++++ Records shown

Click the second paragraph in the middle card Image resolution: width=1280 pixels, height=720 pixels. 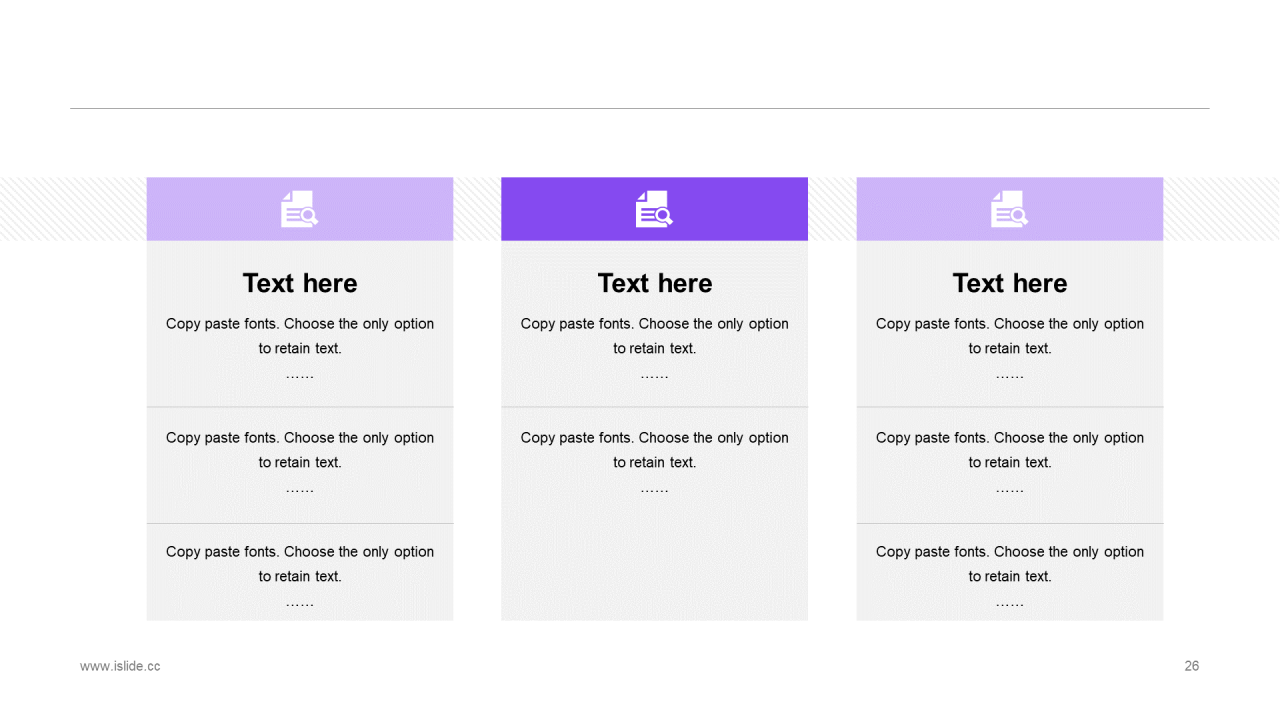[655, 450]
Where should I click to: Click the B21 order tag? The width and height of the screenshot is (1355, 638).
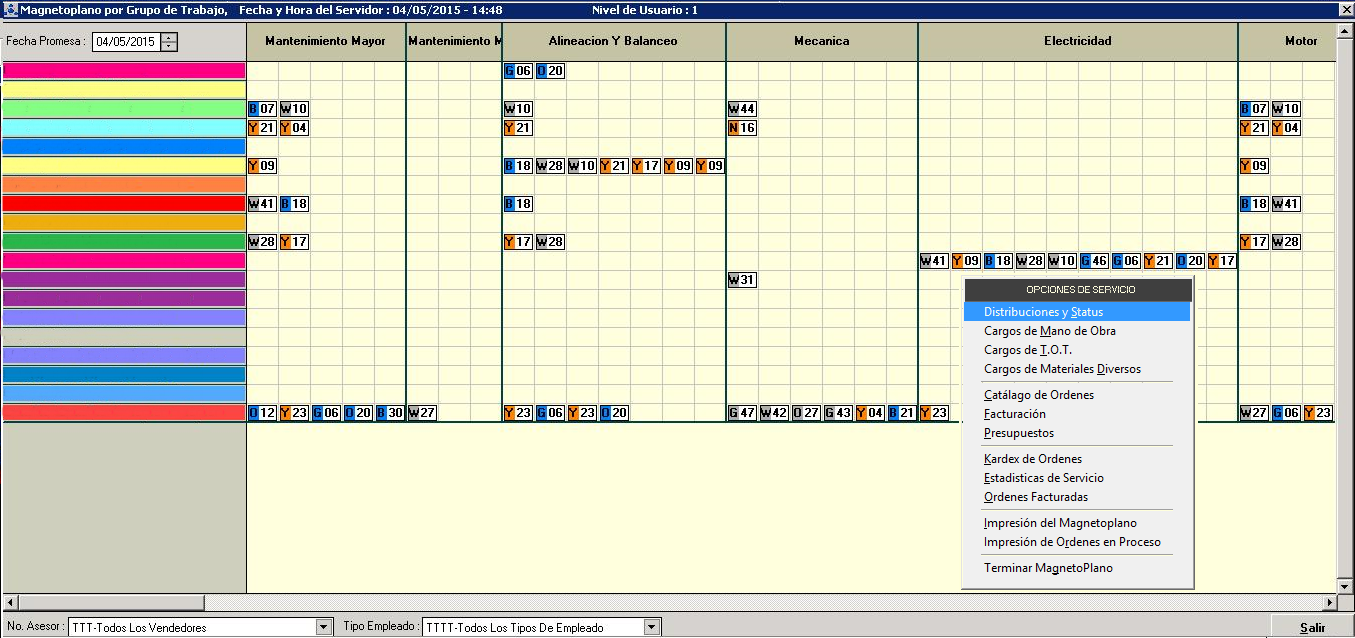[901, 413]
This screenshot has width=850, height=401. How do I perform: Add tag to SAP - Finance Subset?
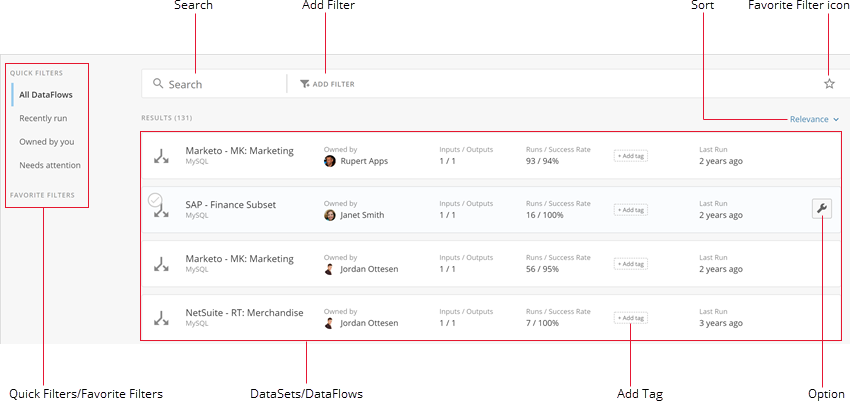[x=630, y=210]
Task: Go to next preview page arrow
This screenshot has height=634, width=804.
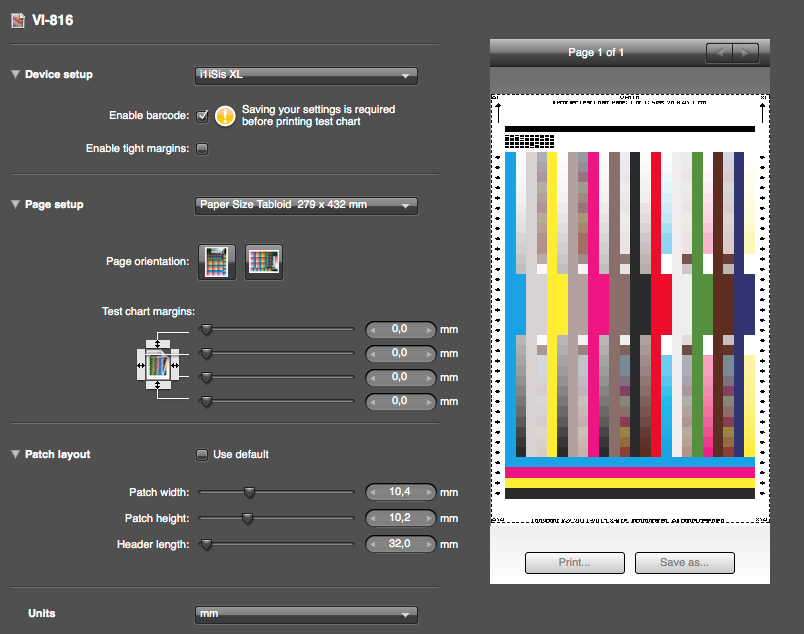Action: (744, 53)
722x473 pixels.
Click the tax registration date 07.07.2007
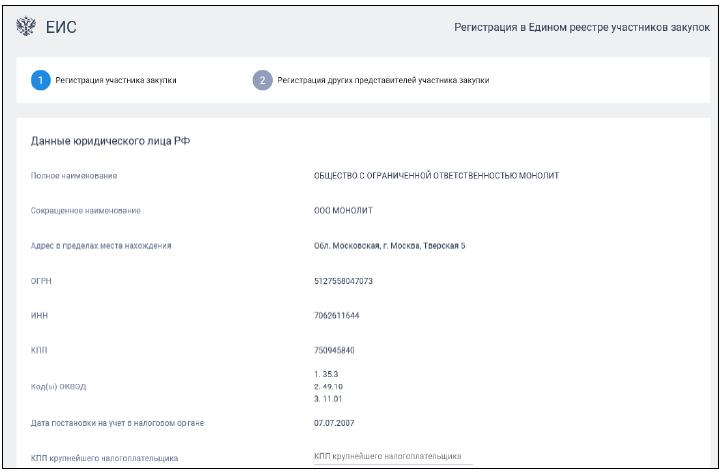(x=337, y=423)
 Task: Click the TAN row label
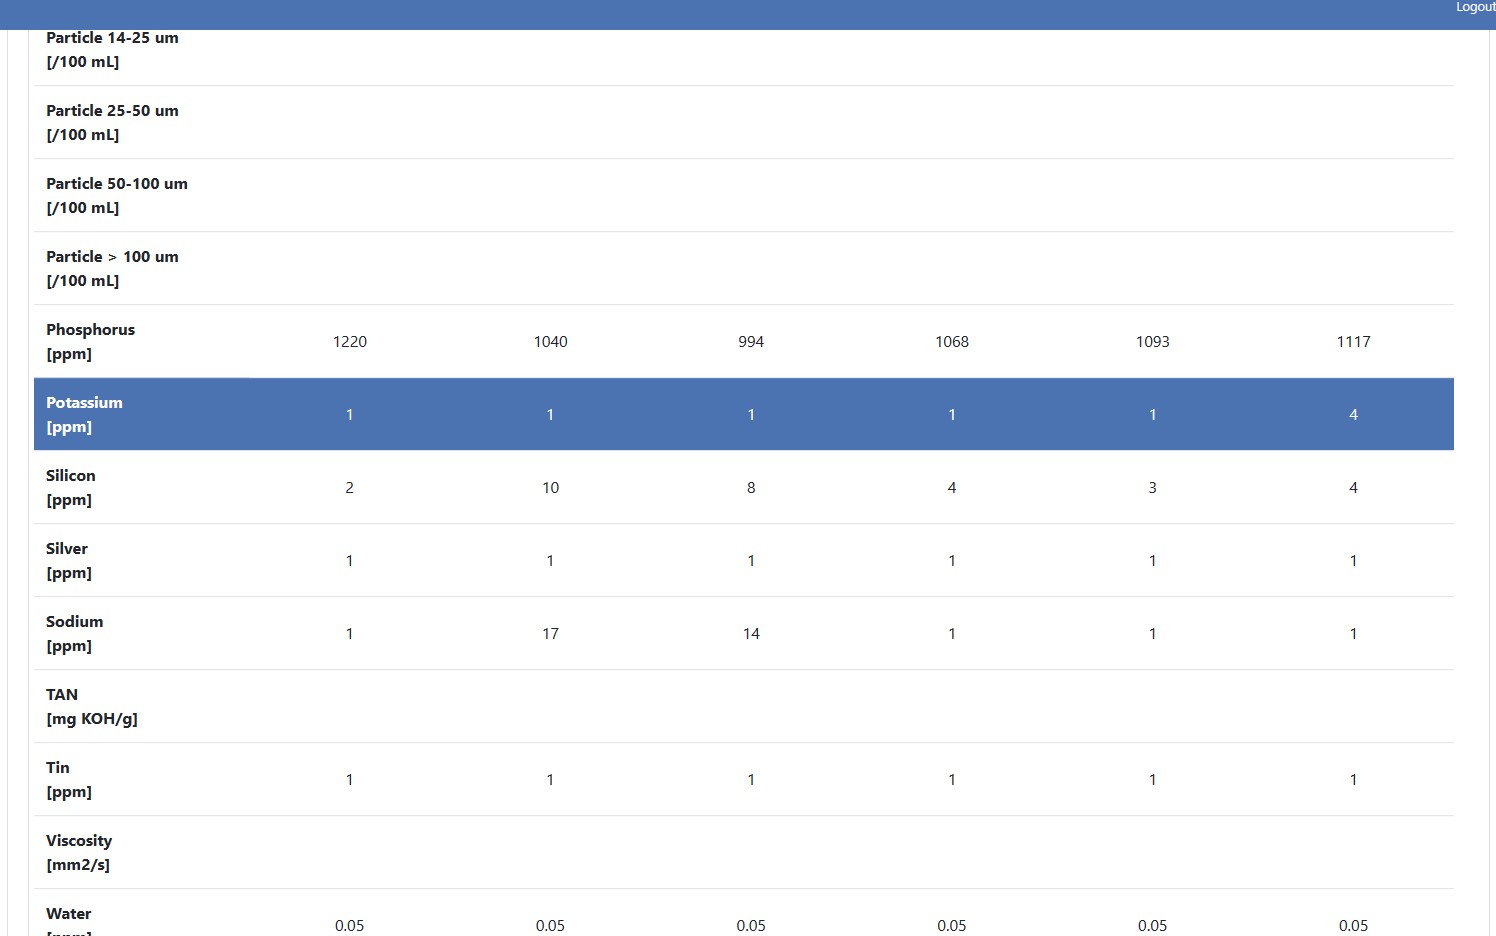point(91,706)
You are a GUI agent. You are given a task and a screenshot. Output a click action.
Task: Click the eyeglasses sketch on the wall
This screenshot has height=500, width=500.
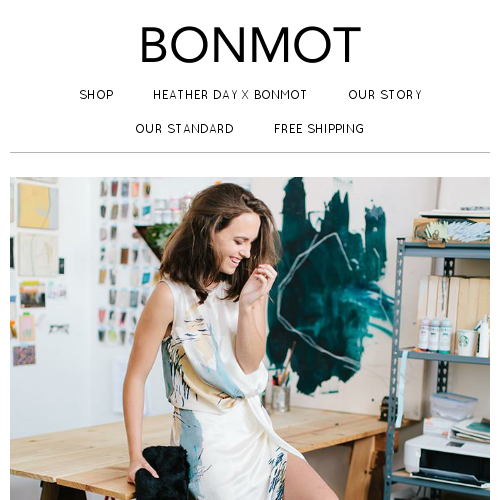(x=59, y=329)
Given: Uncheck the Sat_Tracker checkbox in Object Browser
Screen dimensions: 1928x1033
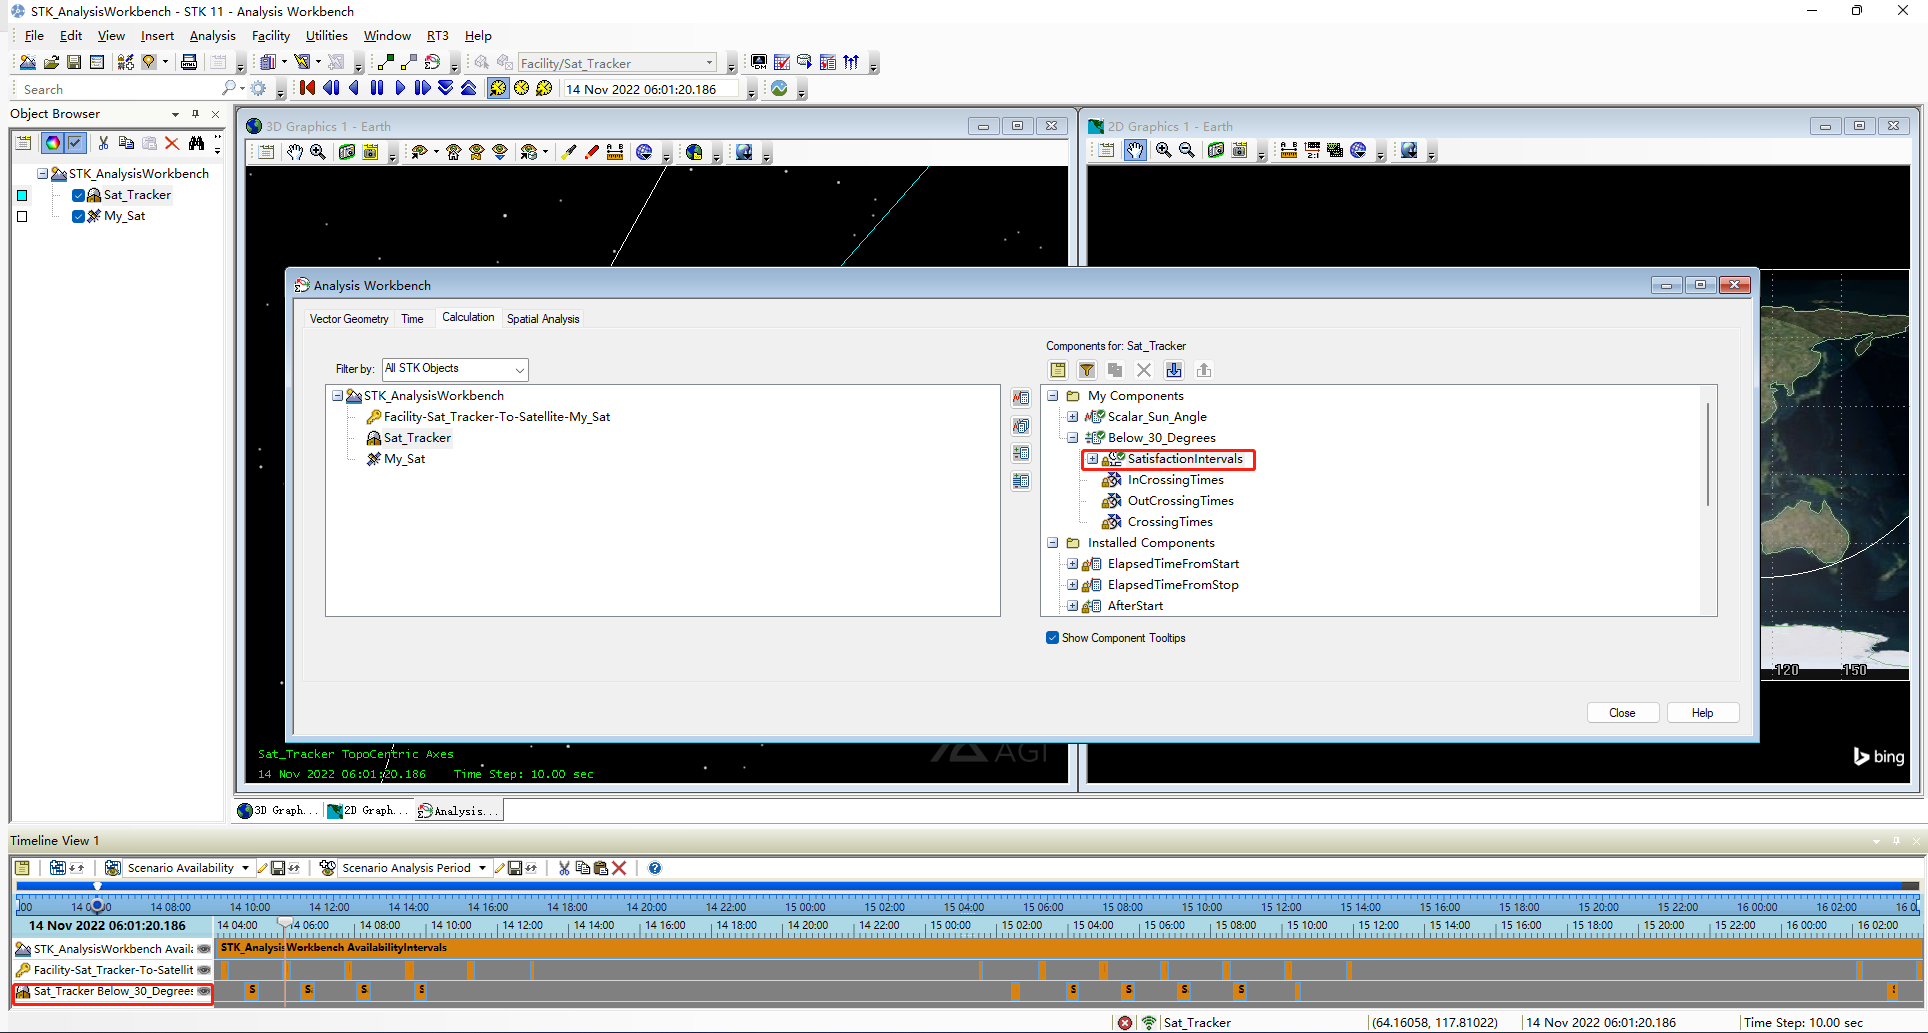Looking at the screenshot, I should [x=78, y=195].
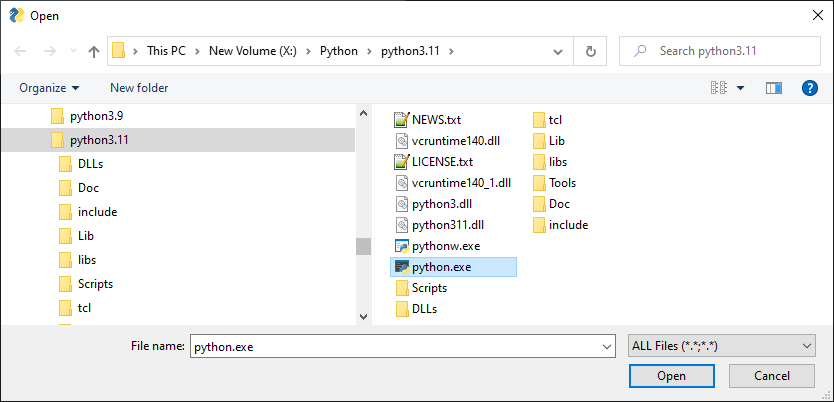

++++++++

Starting at the line that holds "Task: Click the eyeglasses sketch on the wall", retype every line through the end of the data, both ends included. Pictures stay out of the copy.

Task: Click the eyeglasses sketch on the wall
This screenshot has height=500, width=500.
(x=59, y=329)
Given: Uncheck the Sat_Tracker checkbox in Object Browser
Screen dimensions: 1928x1033
Looking at the screenshot, I should [x=78, y=195].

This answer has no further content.